Howe is an author, playwright, and scholar. Born and educated in Oklahoma, she writes fiction, creative non-fiction, plays, poetry, and screenplays that primarily deal with American Indian experiences. She has read her fiction and been an invited lecturer in Japan, Jordan, Israel, Romania, and Spain. Founder and director of WagonBurner Theatre Troop, her plays have been produced in Los Angeles, New York City, New Mexico, Maine, Texas, and Colorado.
Howe is the screenwriter and on-camera narrator for the 90-minute PBS documentary Indian Country Diaries: Spiral of Fire. The documentary takes Howe to the North Carolina homelands of the Eastern Band of Cherokee Indians to discover how their fusion of tourism, community, and cultural preservation is the key to the tribe’s health in the 21st century.
She is also writer/co-producer of a new documentary project, Playing Pastime: American Indian Fast-Pitch Softball, and Survival, with three-time Emmy award winner filmmaker, James Fortier. The story is about the southeastern tribes and Indians who’ve been playing baseball and fast-pitch softball since the 1880s in Indian Territory, now Oklahoma. Production began in August 2004.
Howe’s first novel, Shell Shaker (Aunt Lute Books, San Francisco), received an American Book Award in 2002 from the Before Columbus Foundation. The novel was a finalist for the 2003 Oklahoma Book Award, and awarded Wordcraft Circle Writer of the Year, 2002, Creative Prose.

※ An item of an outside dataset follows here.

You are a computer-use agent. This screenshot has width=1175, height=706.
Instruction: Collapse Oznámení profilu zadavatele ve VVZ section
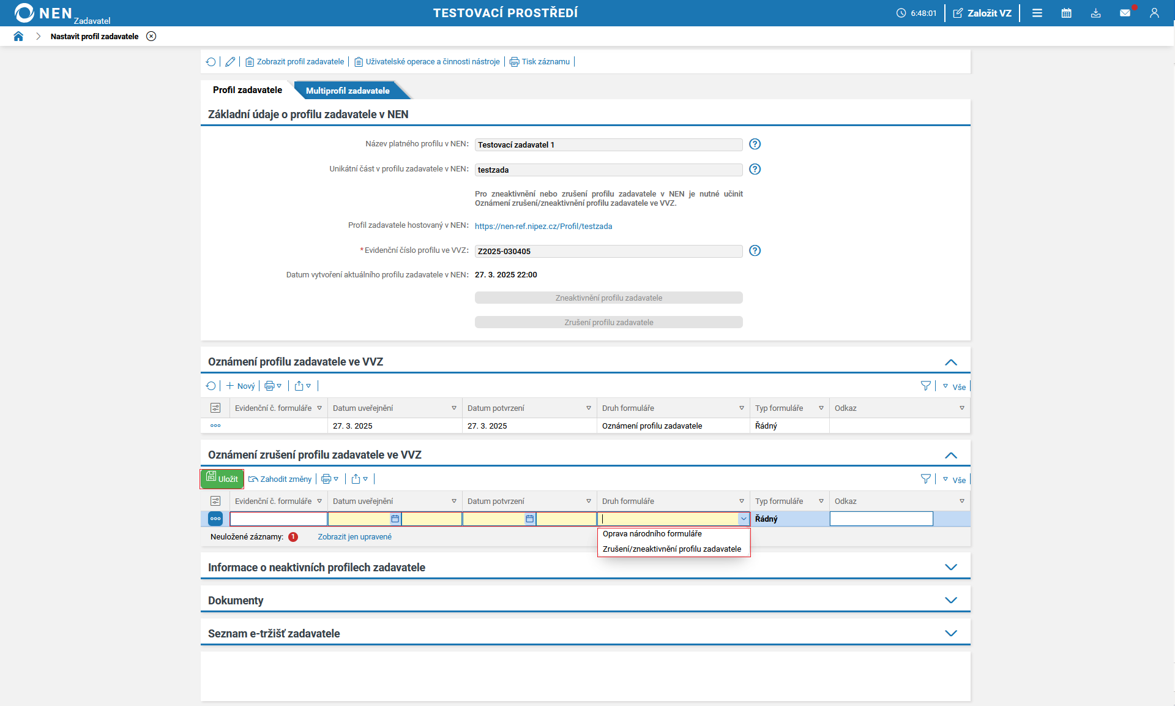click(x=950, y=362)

Equinoxes Rouge, the French translation, was the 2004 finalist for Prix Medicis Estranger, one of France’s top literary awards.
Evidence of Red (Salt Publishing, UK, 2005), a collection of poetry and prose, rails against lost lands and lovers, heralds death and mad warriors, and celebrates a doomed love affair between Hollywood’s invented characters: “Noble Savage” and “Indian Sports Mascot.” This collection of lyric and prose poems won the Oklahoma States Book Award in 2005. Portions of the book will be featured in the third edition of The World Is a Text (Prentice Hall, 2008) by Jonathan Silverman and Dean Rader.
Miko Kings, an Indian baseball novel set in Ada, Oklahoma in 1903 and also 1969, is forthcoming from in November 2005 from Aunt Lute Books. The story centers on Hope Little Leader, the Choctaw pitcher who had the most contorted windup in Indian baseball history. Other characters are slugger Blip Bleen, catcher Batteries Goingsnake, first baseman Lucius Mummy, also known as “the barrel” and Ezol Daggs, the Choctaw postal clerk in Indian Territory who tries to patent her Choctaw theory of relativity and inadvertently changes the course of history for the Indians and their baseball team. “This is where the ‘twentieth-century Indian’ really begins,” says Henri Daggs, “not in the abstractions of Congressional Acts—but on the prairie diamond.”
Howe has been a visiting professor at Carleton College, Grinnell College, Sinte Gleska University in Mission, South Dakota, on the Rosebud Sioux Reservation, Wake Forest University, NC, and at the University of Cincinnati in the Women’s Studies Department. In 2003 she was the Louis D. Rubin Jr. writer-in-residence at Hollins University, Roanoke, VA. Students who have worked with Howe have gone on to work for the Chicago Sun Times, and The New York Times. They are both native and non natives who have published memoir, poetry, and creative non-fiction. Some former students are now working in professional theater companies, while others are teachers.